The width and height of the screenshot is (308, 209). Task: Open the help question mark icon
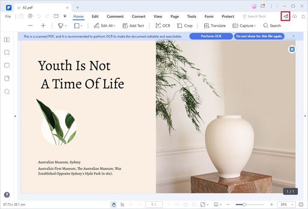coord(7,194)
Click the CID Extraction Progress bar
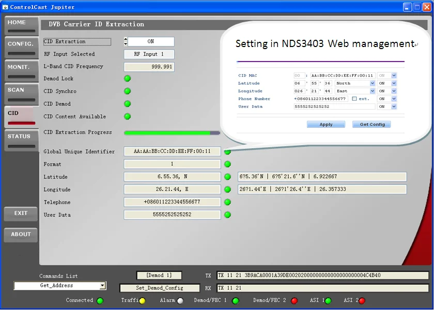Image resolution: width=434 pixels, height=310 pixels. [x=172, y=133]
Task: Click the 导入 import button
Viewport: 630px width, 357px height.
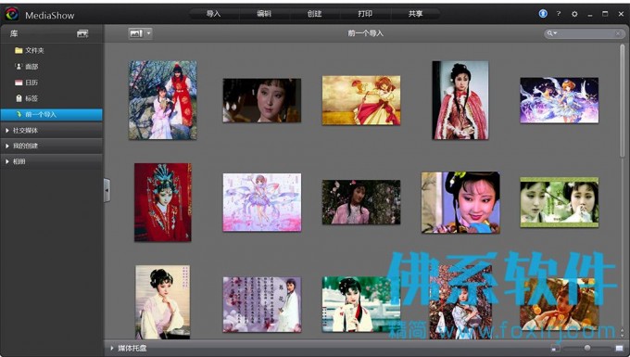Action: pyautogui.click(x=213, y=14)
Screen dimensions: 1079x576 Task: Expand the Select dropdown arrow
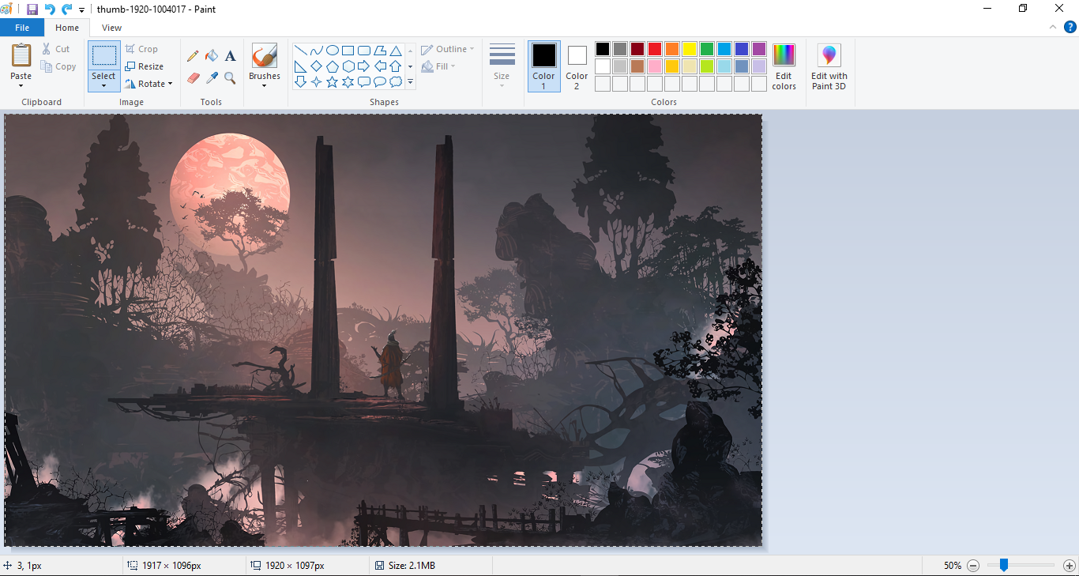[103, 85]
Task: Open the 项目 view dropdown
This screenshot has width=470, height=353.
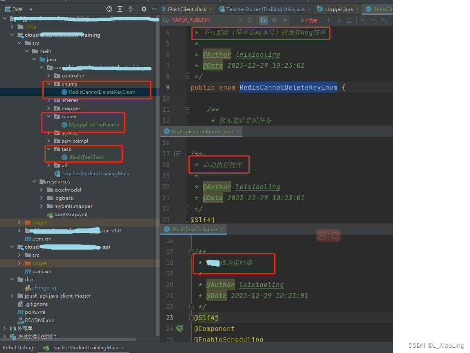Action: [x=31, y=9]
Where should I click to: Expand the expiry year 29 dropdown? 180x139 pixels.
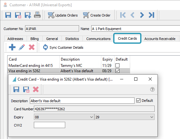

_____

Task details » Put the lines above into a numbered list, leaving out blank lines and omitting the pictures.

Correct result »
1. The width and height of the screenshot is (308, 209). Task: Open the help question mark icon
2. coord(7,194)
3. Click the CID Extraction Progress bar
4. Image resolution: width=434 pixels, height=310 pixels. [x=172, y=133]
5. Task: Click the 导入 import button
6. Viewport: 630px width, 357px height.
7. Action: pyautogui.click(x=213, y=14)
8. Screen dimensions: 1079x576 Task: Expand the Select dropdown arrow
9. [103, 85]
10. Task: Open the 项目 view dropdown
11. This screenshot has width=470, height=353.
12. Action: [x=31, y=9]
13. Where should I click to: Expand the expiry year 29 dropdown? 180x139 pixels.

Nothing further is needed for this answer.